Support for allowing "two people of the same biological sex" to get married was strongest among millennials (70%), followed by Gen X (67%). An even smaller share of Gen Z said the same (62%), with Boomers slightly behind at 61%. 

The researchers said there are "two noteworthy exceptions to the worldview continuum" that saw higher support for ideas at odds with traditional morality among the older generations as opposed to the younger ones.

"Gen Zers are less likely than people from earlier generations (including Millennials) to believe that people are basically good," the report stated. 

While the research documented how "a record-breaking proportion of Gen Z accepts abortion as a morally defensible activity, currently they are less likely than adults in older generations to have participated in an abortion."

Barna said young adults "tend to form their worldview primarily through feelings and personal experiences, rather than logic or facts."

"Gen Z grew up with a daily bombardment of conflicting messages about right and wrong," Barna said. "Most of them lived in homes traumatized by divorce.
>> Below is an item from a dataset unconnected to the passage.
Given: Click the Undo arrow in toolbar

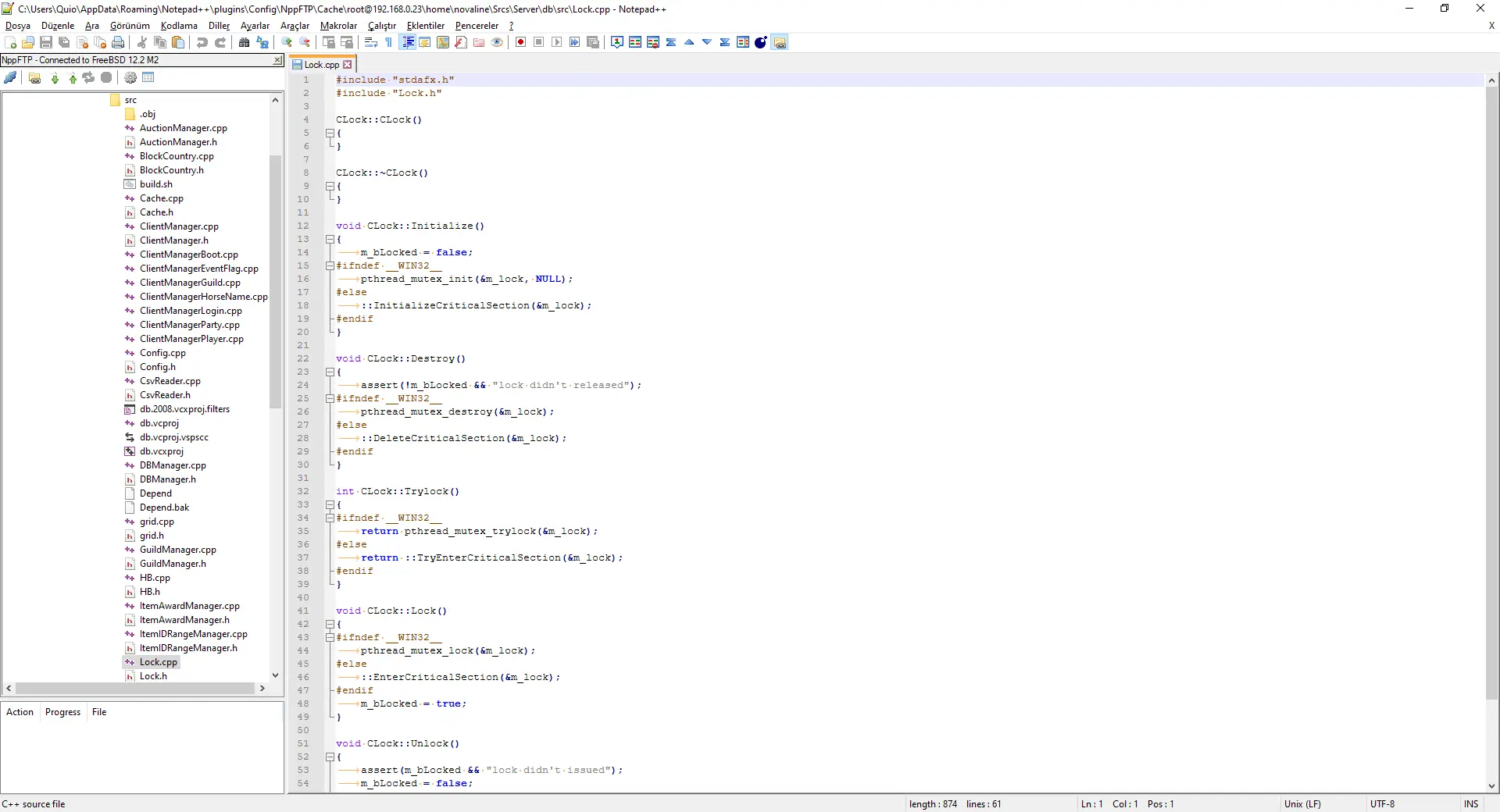Looking at the screenshot, I should (x=202, y=42).

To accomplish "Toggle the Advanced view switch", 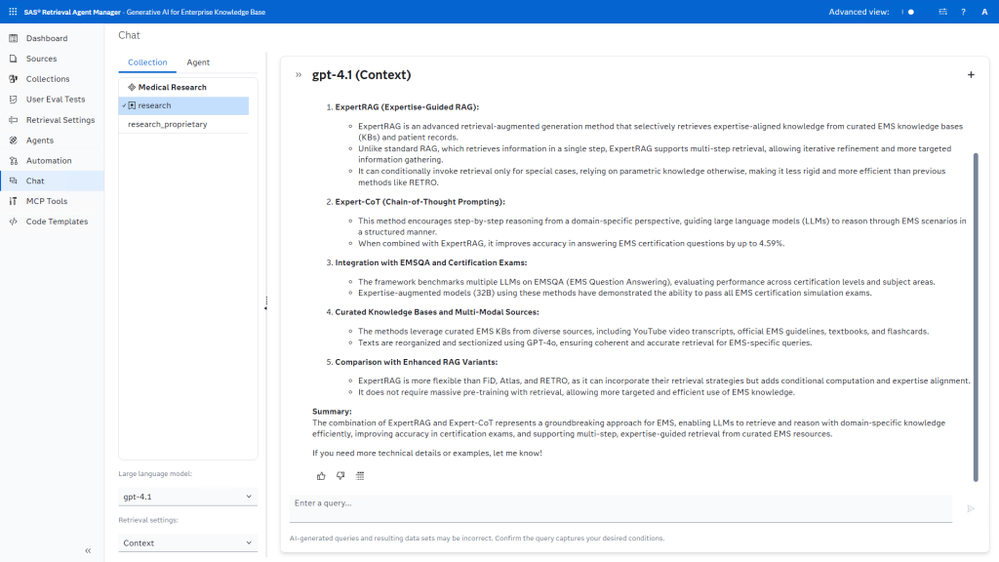I will [x=908, y=11].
Crime has escalated precipitously in recent years."

Noting that war and terrorism "have been constant, looming threats" and that bullying, pedophilia and child trafficking have been part of "their life's narrative," Barna stressed that "without any kind of deeper spiritual wisdom provided to put these matters in context, it is not surprising that so many young adults feel their way through uncertain times and conclude that human beings are not inherently good."

Barna believes the U.S. is witnessing "the destruction of biblical morality."

"Whatever people feel about that reality, we must recognize that an inescapable outcome of the traditional moral base is the weakening of personal relationships," he said. 

"The move toward self-centered choices reflects our diminishing view of the motives and value of humanity," he lamented. "Without God, the definer of morality and the judge of moral behavior, at the center of our thinking about right and wrong, we have no stable grounds on which to base our choices."

Barna stressed that "abandoning the absolute boundaries given to us in the Bible" means society has "opted for unpredictable and conflicting standards that serve us poorly."

"America is now harvesting the sad product of what it has been cultivating for the last 40-plus years," he concluded.